Line by line, set down the following material again exactly.

- _SOURCE INFORMATION_:
-- Opening Marker --

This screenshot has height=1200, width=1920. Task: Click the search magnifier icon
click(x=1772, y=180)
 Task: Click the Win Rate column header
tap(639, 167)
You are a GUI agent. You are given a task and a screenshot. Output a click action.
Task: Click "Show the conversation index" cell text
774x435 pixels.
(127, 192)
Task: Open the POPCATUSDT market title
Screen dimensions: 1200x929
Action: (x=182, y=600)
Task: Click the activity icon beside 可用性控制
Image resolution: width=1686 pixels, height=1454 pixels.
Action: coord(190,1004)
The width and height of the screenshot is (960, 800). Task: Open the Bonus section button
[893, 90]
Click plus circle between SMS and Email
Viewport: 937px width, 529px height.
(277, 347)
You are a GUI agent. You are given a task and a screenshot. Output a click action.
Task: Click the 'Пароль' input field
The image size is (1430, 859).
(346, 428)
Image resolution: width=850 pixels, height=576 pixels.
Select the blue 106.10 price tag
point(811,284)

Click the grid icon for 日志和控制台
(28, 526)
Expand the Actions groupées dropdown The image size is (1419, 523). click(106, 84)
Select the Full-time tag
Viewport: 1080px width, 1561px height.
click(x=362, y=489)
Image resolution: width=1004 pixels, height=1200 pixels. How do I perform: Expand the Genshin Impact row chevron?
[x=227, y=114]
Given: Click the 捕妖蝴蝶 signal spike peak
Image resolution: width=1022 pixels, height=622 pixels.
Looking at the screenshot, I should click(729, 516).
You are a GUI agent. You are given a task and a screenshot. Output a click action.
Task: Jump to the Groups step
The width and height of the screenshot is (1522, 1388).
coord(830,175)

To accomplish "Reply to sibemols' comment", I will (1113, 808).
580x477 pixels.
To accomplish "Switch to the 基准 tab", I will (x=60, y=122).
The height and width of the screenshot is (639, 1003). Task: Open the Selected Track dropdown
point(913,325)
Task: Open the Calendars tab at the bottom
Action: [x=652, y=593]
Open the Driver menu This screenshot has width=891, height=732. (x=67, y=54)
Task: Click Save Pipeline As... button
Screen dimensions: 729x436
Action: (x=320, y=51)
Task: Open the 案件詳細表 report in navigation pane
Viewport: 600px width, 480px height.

-- Closing Marker --

- _YOUR RESPONSE_:
This screenshot has height=1200, width=1920. Task: Click the search magnifier icon
click(x=1772, y=180)
 Task: Click the Win Rate column header
tap(639, 167)
You are a GUI agent. You are given a task and a screenshot. Output a click action.
Task: Click "Show the conversation index" cell text
774x435 pixels.
(127, 192)
Task: Open the POPCATUSDT market title
Screen dimensions: 1200x929
Action: (x=182, y=600)
Task: Click the activity icon beside 可用性控制
Image resolution: width=1686 pixels, height=1454 pixels.
Action: coord(190,1004)
The width and height of the screenshot is (960, 800). Task: Open the Bonus section button
[893, 90]
Click plus circle between SMS and Email
Viewport: 937px width, 529px height.
(277, 347)
You are a GUI agent. You are given a task and a screenshot. Output a click action.
Task: Click the 'Пароль' input field
The image size is (1430, 859).
(346, 428)
Image resolution: width=850 pixels, height=576 pixels.
Select the blue 106.10 price tag
point(811,284)

Click the grid icon for 日志和控制台
(28, 526)
Expand the Actions groupées dropdown The image size is (1419, 523). click(106, 84)
Select the Full-time tag
Viewport: 1080px width, 1561px height.
click(x=362, y=489)
Image resolution: width=1004 pixels, height=1200 pixels. How do I perform: Expand the Genshin Impact row chevron?
[x=227, y=114]
Given: Click the 捕妖蝴蝶 signal spike peak
Image resolution: width=1022 pixels, height=622 pixels.
Looking at the screenshot, I should click(729, 516).
You are a GUI agent. You are given a task and a screenshot. Output a click action.
Task: Jump to the Groups step
The width and height of the screenshot is (1522, 1388).
coord(830,175)

To accomplish "Reply to sibemols' comment", I will (1113, 808).
580x477 pixels.
To accomplish "Switch to the 基准 tab", I will (x=60, y=122).
The height and width of the screenshot is (639, 1003). Task: Open the Selected Track dropdown
point(913,325)
Task: Open the Calendars tab at the bottom
Action: [x=652, y=593]
Open the Driver menu This screenshot has width=891, height=732. (x=67, y=54)
Task: Click Save Pipeline As... button
Screen dimensions: 729x436
Action: (x=320, y=51)
Task: Open the 案件詳細表 report in navigation pane
Viewport: 600px width, 480px height.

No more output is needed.